Я поймал суровый взгляд деда. Его тёплые голубые глаза показались мне серыми, омертвелыми, я впервые увидел нечеловеческий оскал. Дед выдавил из себя:

– Так было надо.

Эти вопросы осели у меня в голове, спрятались в моём сердце. Больше я никогда не спрашивал его о том времени.

Прошли годы. Он болел, я ухаживал за ним. Перед смертью, в больнице, он сжал мою руку и пробормотал: «Что они с нами делали, Саша! Когда они приезжали, я бежал босиком по снегу в сарай и прятался там, спустя время за мной приходила Дуся, я помню, как синели мои руки и леденело тело, как от холода я не чувствовал слёз».

Я прощался с ним так, как прощался с трёхлетнего возраста: крепко сжимая могучую руку и нашёптывая симоновские строки: «Ничто нас в жизни не сможет вышибить из седла…»

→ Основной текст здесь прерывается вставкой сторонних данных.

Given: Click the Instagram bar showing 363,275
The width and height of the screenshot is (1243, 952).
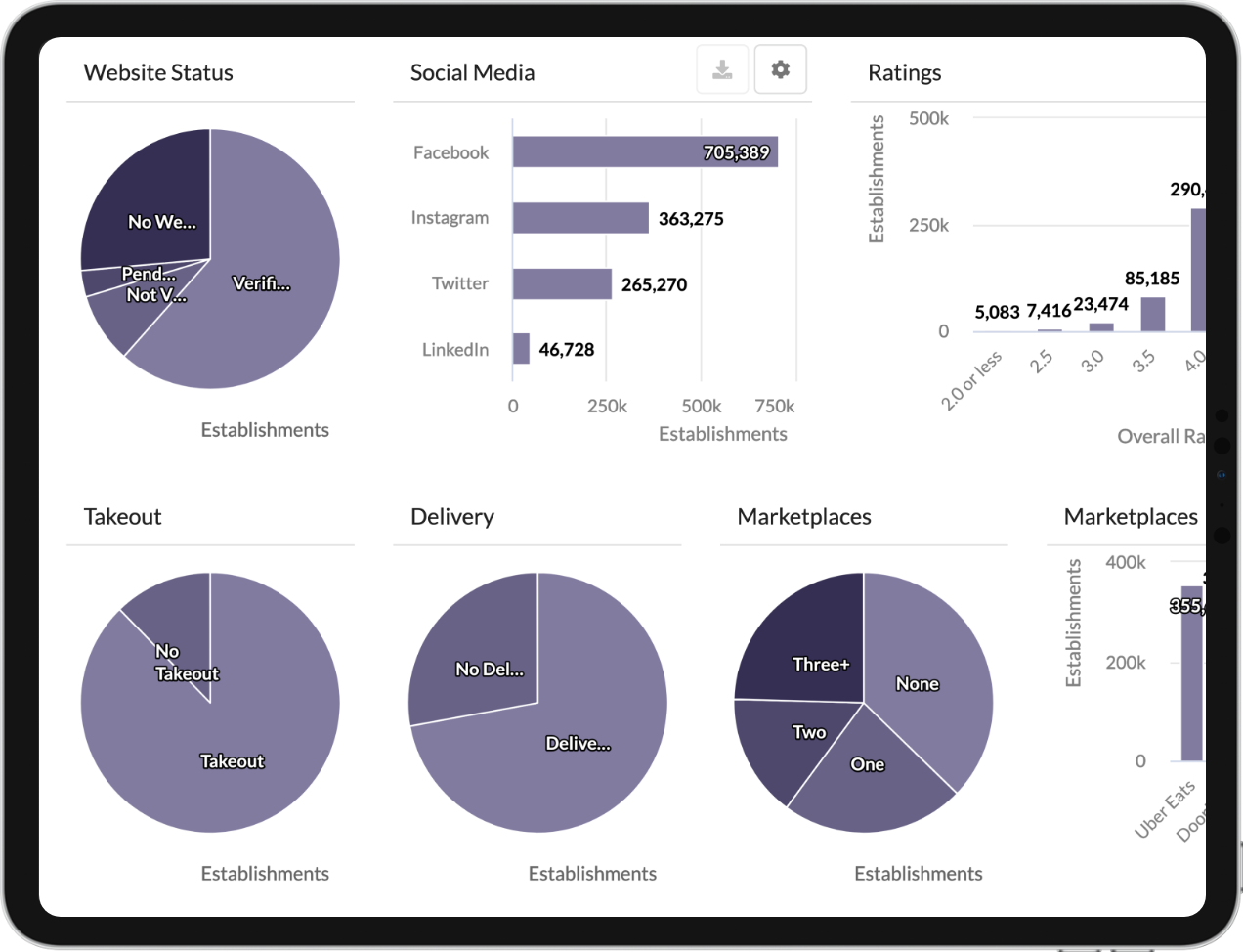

Через год я оказался на Смоленской земле. Моих родственников тянуло на землю пращуров, как и меня. Ехали на двух машинах. Везли ограду для могилы мужа Евдокии Орловой, старшей сестры моего деда. В сорок втором Василий Серков, муж Евдокии, ночью пришёл за продуктами в село Новоспасское и его выдали немецкие прихвостни. На следующий день гитлеровцы прилюдно повесили партизана. Евдокия была характера упёртого, так мне рассказывал дед. Как только фашисты ушли, она собрала солдатских и партизанских жён и устроила кровавое судилище не только над немецкими приспешниками, но и над их домочадцами. Изгоревавшиеся русские женщины, истощённые сталинским раскулачиванием, затравленные гитлеровской оккупацией, забивали до смерти фашистских холуёв, некоторые из которых ранее состояли в комбедах, сельсоветах, промышляли самогоноварением, стряпали доносы. К закату солнца растрёпанная и окровавленная Евдокия вернула в дом своих быка и корову с телятами, которых отобрали в возрасте молодняка.

Ехали мы быстро, помню, как величественно под Дорогобужем мои дядья привели меня на земляную насыпь и торжественно показали Днепр. Не забыть мне Ельню, усадьбу Глинки и Болдинский монастырь, красующийся в лилейном отчуждении от всего человечества.

Мы приехали в Епифань. На второй день я ушёл из нашего палаточного лагеря. Меня сильно влекло в хмурый Епифановский лес. Казалось, он хранит столетние тайны в неприкосновенных чащобах. Эта вековая непроходимая ширь помнит незваных пришельцев: ордынцев и литовцев, поляков и французов, немцев. Эта вечнозелёная и колючая безлюдность укрывала кривичей, половчан и моего деда. Здесь нашли пристанище и рыжий пехотинец, и танкист-эсэсовец. Гуляя по опушке, я думал, что этой еловой дремучести нет измерения. И нет никакой возможности овладеть заветной глушью.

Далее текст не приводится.